How to get paid faster as a freelancer

Seven concrete changes to your invoicing — clear due dates, online payments, deposits and automatic reminders — that shrink the time between sending an invoice and getting paid.

CorePath Team

Late payments are rarely about a client refusing to pay — they are about friction. The harder an invoice is to understand and pay, the longer it sits. Remove the friction and most invoices get paid faster, without an awkward chase.

Make the invoice impossible to misread

A clean, professional invoice gets paid faster because there is nothing to question. State who it is from, what it covers, the total, and the due date — in that order, with the amount due unmissable.

  • One clear total and due date
  • Your logo and business name
  • Line items in plain language
  • An invoice number for their records

Let them pay online in one tap

Asking for a bank transfer adds days. A "Pay now" button that takes a card removes the single biggest delay — the client paying you on their schedule instead of yours. CoreInvoice adds online card payment to every invoice you send.

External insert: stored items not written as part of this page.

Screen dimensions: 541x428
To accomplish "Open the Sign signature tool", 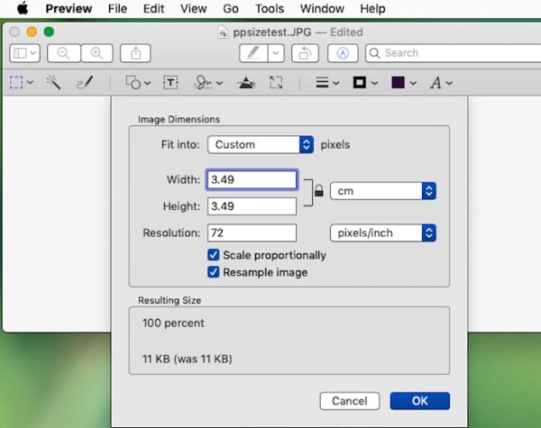I will point(205,82).
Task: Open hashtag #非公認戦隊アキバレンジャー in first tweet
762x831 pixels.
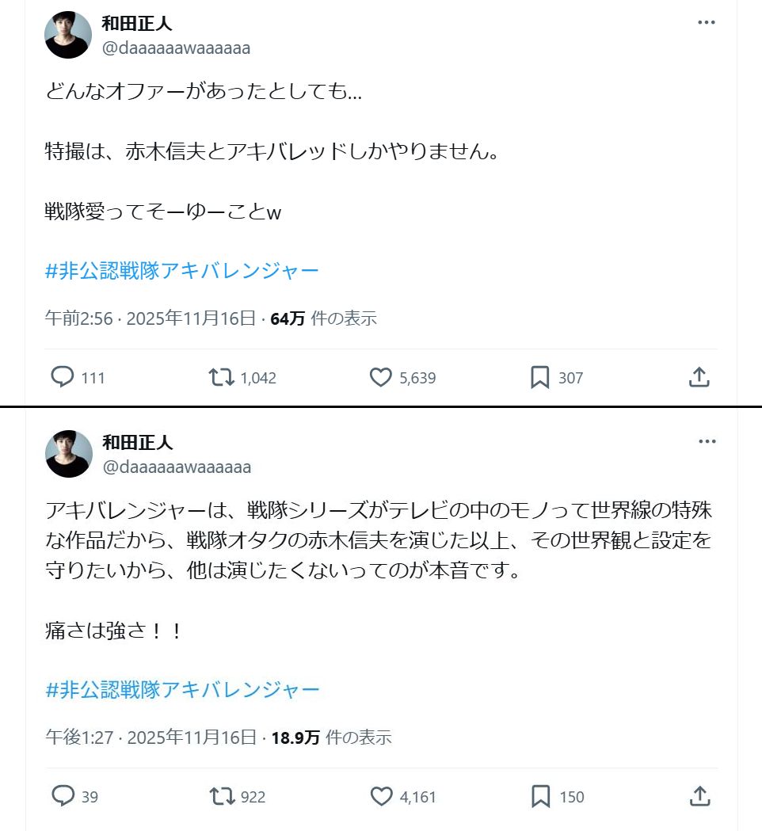Action: 182,271
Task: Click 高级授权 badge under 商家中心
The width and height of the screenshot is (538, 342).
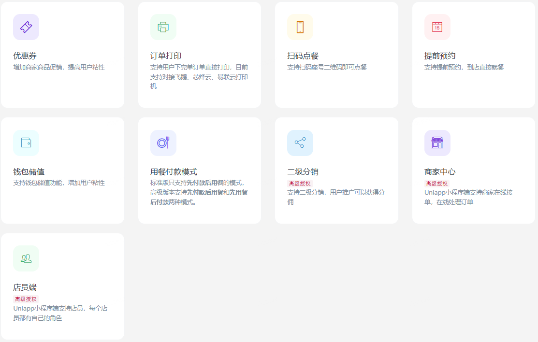Action: point(436,184)
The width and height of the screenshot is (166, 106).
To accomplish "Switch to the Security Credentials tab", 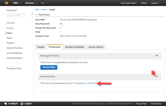I will pyautogui.click(x=74, y=47).
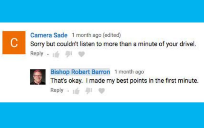Viewport: 204px width, 128px height.
Task: Click '1 month ago' timestamp beside Camera Sade
Action: pos(86,35)
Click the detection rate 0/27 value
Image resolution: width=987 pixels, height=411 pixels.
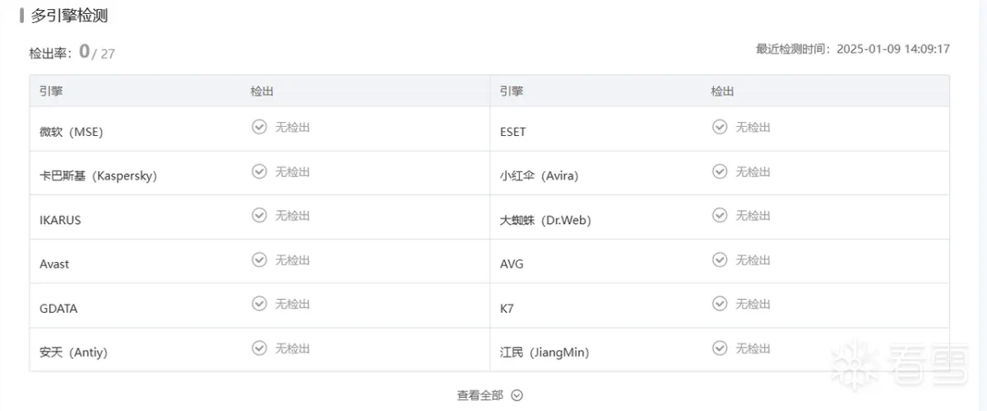97,52
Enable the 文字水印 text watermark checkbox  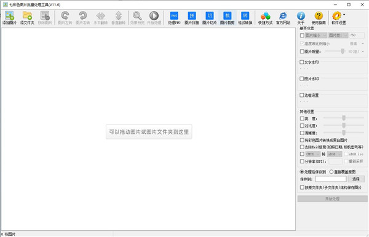[x=302, y=62]
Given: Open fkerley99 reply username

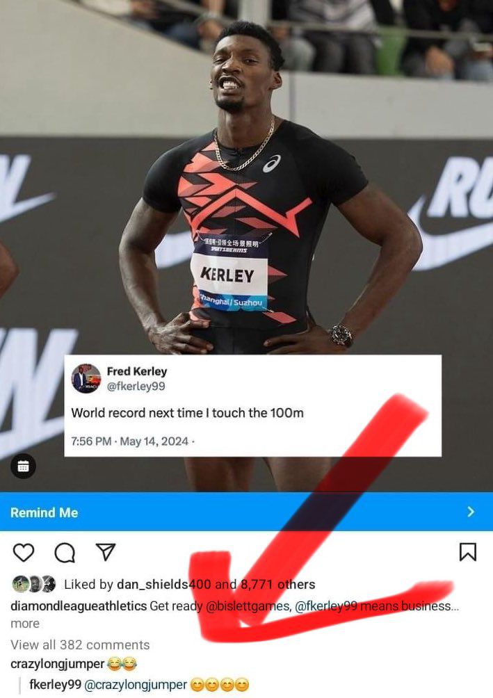Looking at the screenshot, I should click(55, 684).
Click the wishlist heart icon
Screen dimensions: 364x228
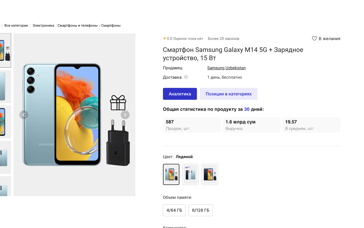point(314,38)
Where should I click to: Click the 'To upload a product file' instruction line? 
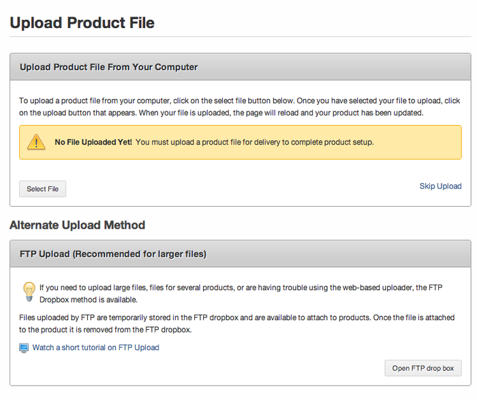point(239,101)
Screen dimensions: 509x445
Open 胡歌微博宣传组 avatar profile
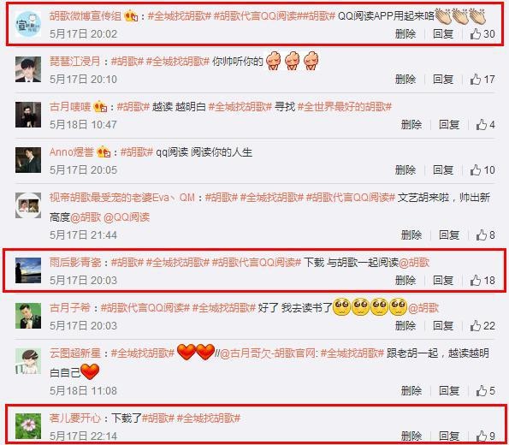click(28, 24)
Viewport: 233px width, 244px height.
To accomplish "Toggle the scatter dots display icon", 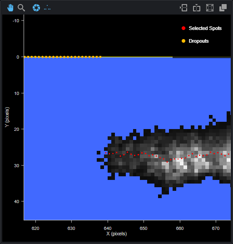I will click(47, 8).
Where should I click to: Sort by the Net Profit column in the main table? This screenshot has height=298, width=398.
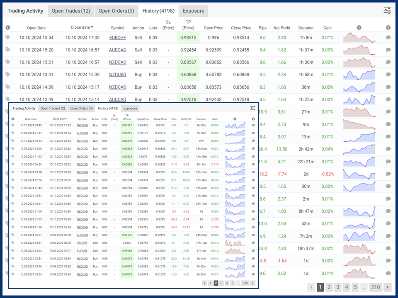pos(282,28)
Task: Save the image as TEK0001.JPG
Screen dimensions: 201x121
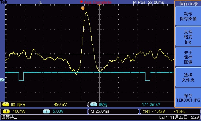Action: click(x=188, y=98)
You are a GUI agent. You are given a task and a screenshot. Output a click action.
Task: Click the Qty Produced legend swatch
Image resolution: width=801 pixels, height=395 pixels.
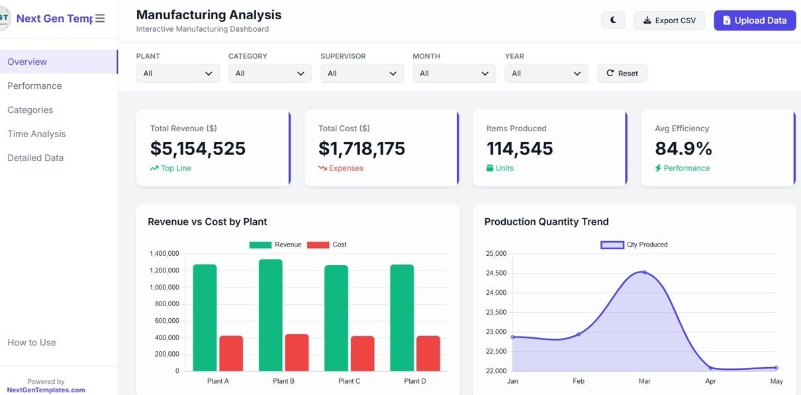pos(612,245)
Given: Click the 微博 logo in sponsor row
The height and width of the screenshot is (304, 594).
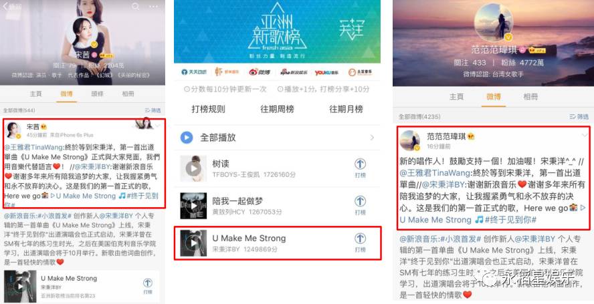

Use deposits, terms and reminders

Bill a deposit up front for larger jobs, set explicit net-7 or net-14 terms, and let automatic reminders do the chasing so you never have to send the “just following up” email.

  • Deposit or milestone billing
  • Short, explicit payment terms
  • Automatic due-date reminders
  • Recurring invoices for retainers

FAQ

What payment terms should freelancers use?+

Net-7 to net-14 is standard for freelancers. Shorter terms get you paid sooner; make the due date explicit on the invoice rather than relying on “due on receipt”.

Should I charge a deposit?+

Yes for anything substantial — a 30–50% deposit protects your time and signals commitment from the client.